Requirement →
Look through the entries below. Report each line that has the word "resolution" in it.

Data supplied →
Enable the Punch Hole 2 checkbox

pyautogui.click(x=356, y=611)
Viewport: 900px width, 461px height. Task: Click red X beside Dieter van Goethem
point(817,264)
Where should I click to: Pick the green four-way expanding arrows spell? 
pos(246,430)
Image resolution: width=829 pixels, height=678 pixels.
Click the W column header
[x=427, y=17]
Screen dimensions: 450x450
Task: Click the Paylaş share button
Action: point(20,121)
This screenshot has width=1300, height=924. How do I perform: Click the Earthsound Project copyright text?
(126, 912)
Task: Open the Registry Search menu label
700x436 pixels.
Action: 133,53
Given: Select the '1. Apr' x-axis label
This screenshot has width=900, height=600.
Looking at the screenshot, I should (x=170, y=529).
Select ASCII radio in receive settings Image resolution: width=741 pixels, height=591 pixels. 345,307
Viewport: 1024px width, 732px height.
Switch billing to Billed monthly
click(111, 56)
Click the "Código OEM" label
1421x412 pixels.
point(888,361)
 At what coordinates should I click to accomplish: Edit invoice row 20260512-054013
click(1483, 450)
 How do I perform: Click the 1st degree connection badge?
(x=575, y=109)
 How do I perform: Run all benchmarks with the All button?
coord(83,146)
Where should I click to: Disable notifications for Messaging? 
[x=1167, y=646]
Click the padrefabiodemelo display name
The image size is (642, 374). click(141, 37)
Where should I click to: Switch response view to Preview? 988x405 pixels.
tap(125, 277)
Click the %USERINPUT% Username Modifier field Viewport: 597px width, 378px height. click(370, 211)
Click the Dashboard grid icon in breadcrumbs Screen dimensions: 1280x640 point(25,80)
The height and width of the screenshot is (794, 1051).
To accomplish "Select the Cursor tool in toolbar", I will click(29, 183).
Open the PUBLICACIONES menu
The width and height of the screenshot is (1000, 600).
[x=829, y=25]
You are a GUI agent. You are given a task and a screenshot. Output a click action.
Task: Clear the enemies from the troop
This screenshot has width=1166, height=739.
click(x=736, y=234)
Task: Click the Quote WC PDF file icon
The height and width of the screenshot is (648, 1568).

Answer for this exercise →
Image resolution: width=829 pixels, height=678 pixels.
Select ASCII radio in receive settings Image resolution: width=741 pixels, height=591 pixels. 345,307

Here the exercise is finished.